¿Es justa la guerra contra quienes bajo ninguna circunstancia desean comerciar con nosotros y, por tanto, rechazan por completo los ideales y las comodidades de la civilización?
No existe un derecho natural del hombre a habitar y mucho menos a gobernar la tierra en la que ha nacido. Al no depender de un entorno determinado para la supervivencia, es posible y deseable que abandone su lugar de origen cuando lo desee y pase a habitar otro. Esto implica reconocer que todos los lugares pueden y deben ser habitados por cualquiera, en la medida en que se cumplan ciertos requisitos comunes de tránsito y establecimiento.
Por otro lado, no es a la tierra a la que se gobierna, ya que ésta no es capaz de obedecernos activamente, sino a los seres racionales que la pueblan. Todo ser irracional está de suyo excluido de la sociedad de los hombres, salvo que se prevea su futura integración según el orden de la naturaleza. A contrario sensu, todo ser racional ha de tomar parte en ella de un modo u otro, considerada en su globalidad.
No se da, en fin, una sacrosanta libertad individual o colectiva a la que debamos respetar a ultranza. La libertad misma está en función de un ideal civil supremo, a saber, la necesaria amistad de los hombres. Así, el único derecho inalienable, fundamento absoluto del resto, es formar sociedad con todos nuestros semejantes, contemplando reglas comunes de hospitalidad, realizando una actividad productiva y difundiéndola mediante el comercio.

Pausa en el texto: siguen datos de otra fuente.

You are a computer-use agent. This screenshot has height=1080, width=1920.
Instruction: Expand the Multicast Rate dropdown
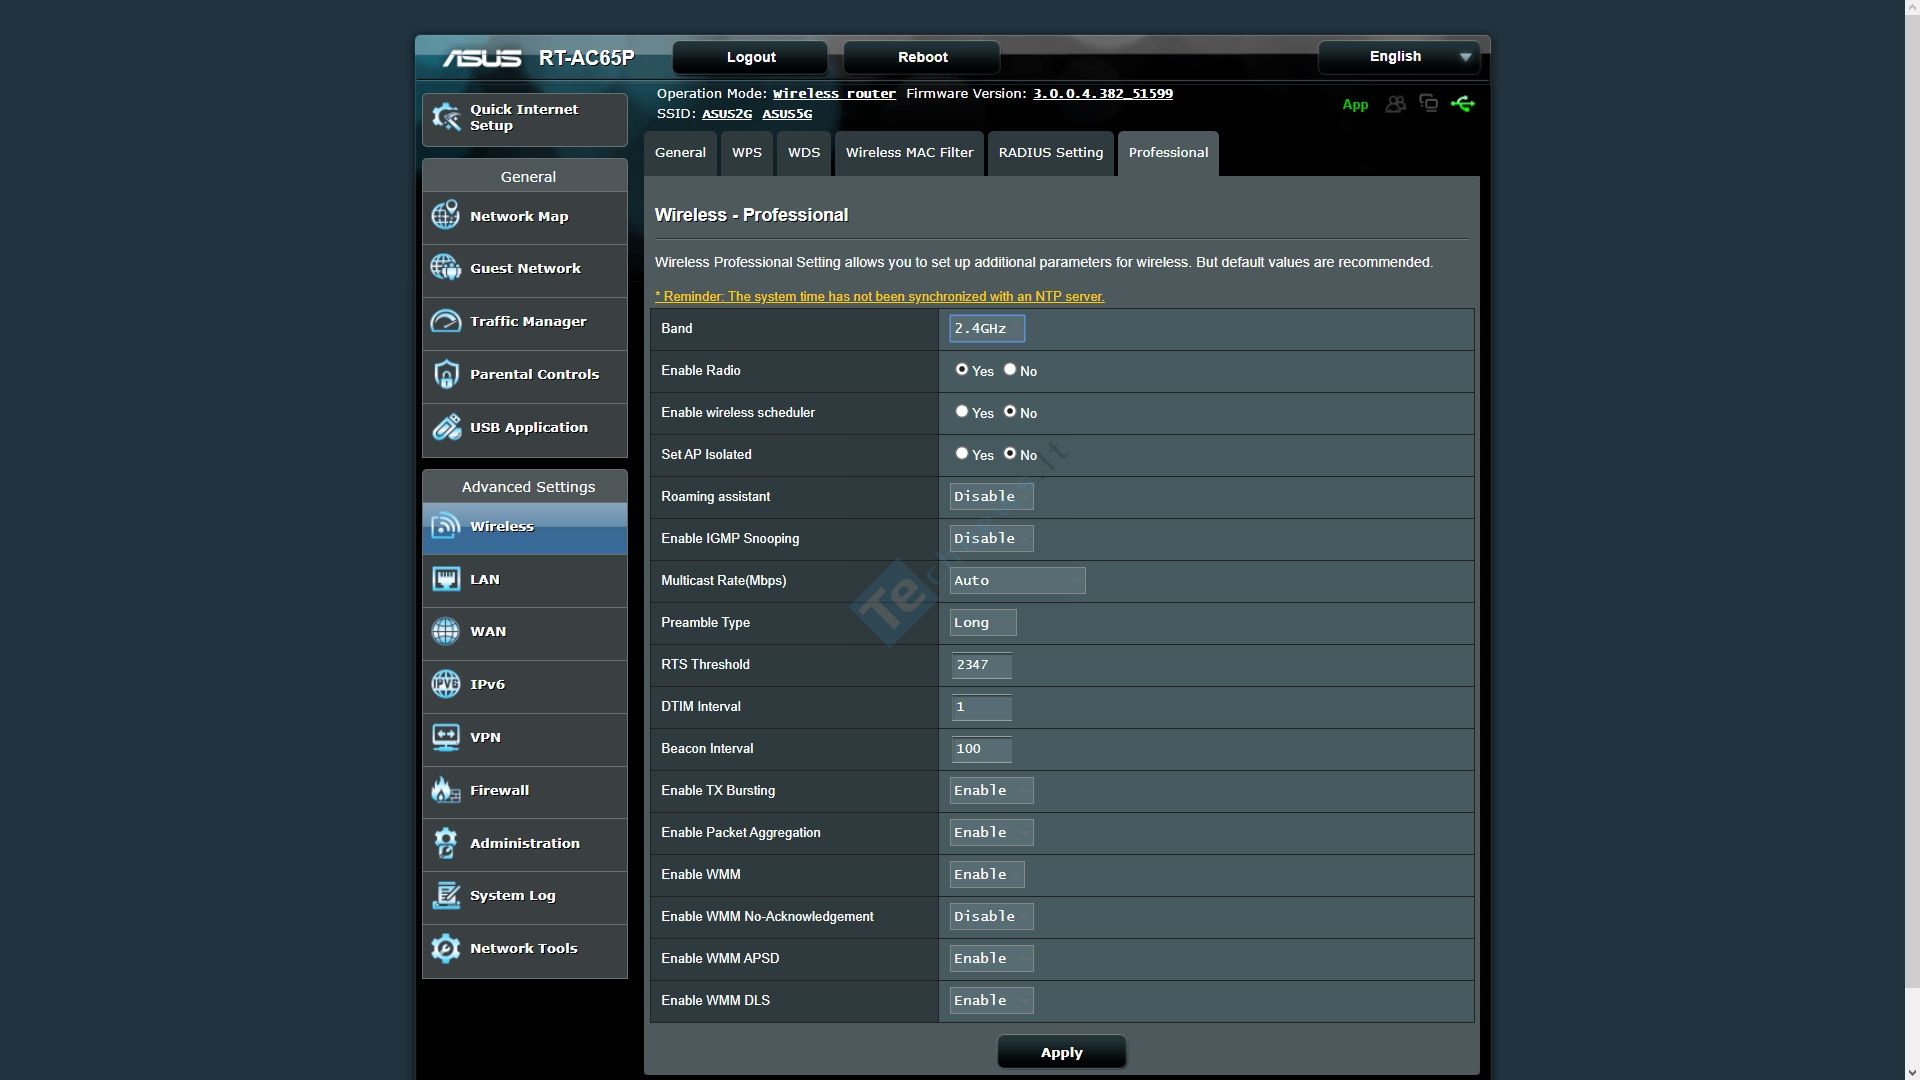tap(1017, 580)
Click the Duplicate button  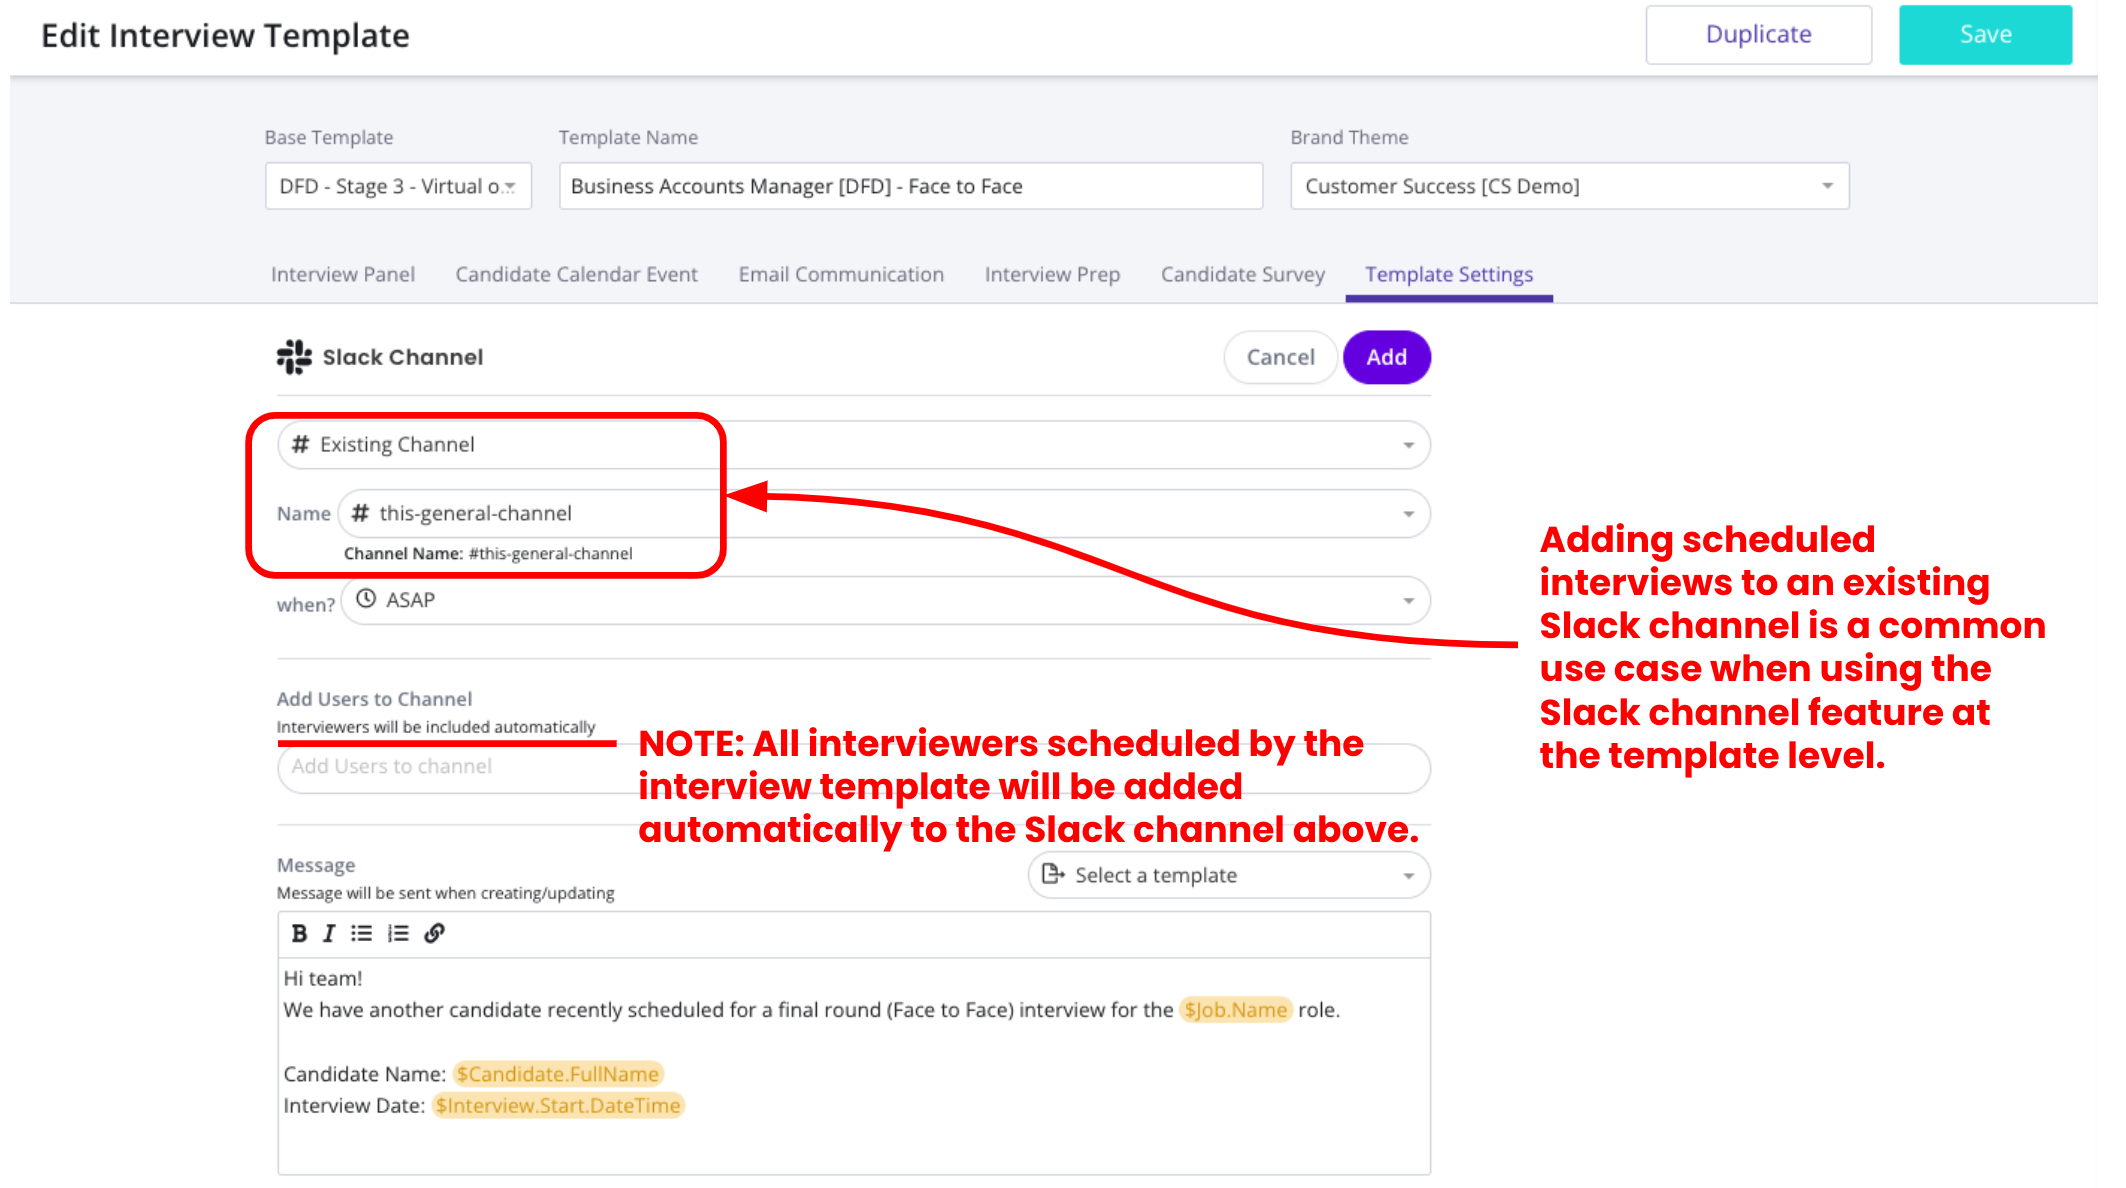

La nación salvaje, esto es, hostil a las demás y planteada como una autarquía pura, al cortar todos los vínculos con la humanidad, libraría a ésta de todas sus obligaciones naturales para con ella. Aunque fuera pacífica, resultaría dañina, pues basta con denegar sin razón a sus vecinos el derecho de paso para serlo; y aunque fuera feliz según su propia percepción, sería enteramente inútil e indigna de amparo ante aquellos que no pudieran esperar nada de ella. Por tanto, su conquista estaría justificada.